* **PROBLEM 1**:
Using the biography of Bruce Skinner, answer these questions:
(a) Which two institutions educated Skinner?
(b) On what date was he promoted to lieutenant-colonel?
(c) Whose daughter was his wife, Monica?
* **PROBLEM 2**: From the biography of Bruce Skinner, quote the passage from "- Born: 3 April" to "First World War.".
START EXCERPT PROVIDED
- Born: 3 April 1858
- Died: 3 May 1932 (aged 74)
- Allegiance: United Kingdom
- Branch: British Army
- Rank: Major-General
- Commands: Surgeon-General Royal Army Medical College
- Conflicts: North-West Frontier Second Boer War First World War
- Awards: Companion of the Order of the Bath Companion of the Order of St Michael and St George Member of the Royal Victorian Order Officer of the Venerable Order of Saint John

= Bruce Skinner =

Major-General Bruce Morland Skinner, (3 April 1858 - 3 May 1932) was a British Army officer and surgeon who served as Surgeon-General during the First World War.

Skinner was the eldest son of Charles Bruce Skinner and Harriette Catherine Tudor. He was educated at Bloxham School and the Royal Army Medical College before commissioning into the British Army as a medical officer in the Royal Army Medical Corps. He first saw active service on the North-West Frontier expedition of 1887 to 1888. He was deployed to South Africa during the Second Boer War between 1899 and 1902, was promoted to lieutenant-colonel on 29 July 1902, and was made a Member of the Royal Victorian Order (MVO) in 1906. Skinner served as Honorary Surgeon to the Viceroy of India in 1910 and was Senior Medical officer in Rawalpindi. He was subsequently Commandant of the Royal Army Medical College. He served in the First World War and was made a Companion of the Order of St Michael and St George on 14 January 1916. He became Temporary Surgeon-General on 1 November 1916 while working as the Director of Medical Services. He was invested as an Officer of the Venerable Order of Saint John on 25 October 1927.

He married Monica, the daughter of Henry Whitehouse of the Madras Civil Service. They had three sons and a daughter.
END EXCERPT PROVIDED
START INFORMATION SHOWN
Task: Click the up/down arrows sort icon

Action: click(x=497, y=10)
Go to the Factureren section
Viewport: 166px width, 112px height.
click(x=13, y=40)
END INFORMATION SHOWN
* **EXERCISE OUTPUT 1**:
(a) Bloxham School and the Royal Army Medical College
(b) 29 July 1902
(c) Henry Whitehouse of the Madras Civil Service

* **EXERCISE OUTPUT 2**:
- Born: 3 April 1858
- Died: 3 May 1932 (aged 74)
- Allegiance: United Kingdom
- Branch: British Army
- Rank: Major-General
- Commands: Surgeon-General Royal Army Medical College
- Conflicts: North-West Frontier Second Boer War First World War
- Awards: Companion of the Order of the Bath Companion of the Order of St Michael and St George Member of the Royal Victorian Order Officer of the Venerable Order of Saint John

= Bruce Skinner =

Major-General Bruce Morland Skinner, (3 April 1858 - 3 May 1932) was a British Army officer and surgeon who served as Surgeon-General during the First World War.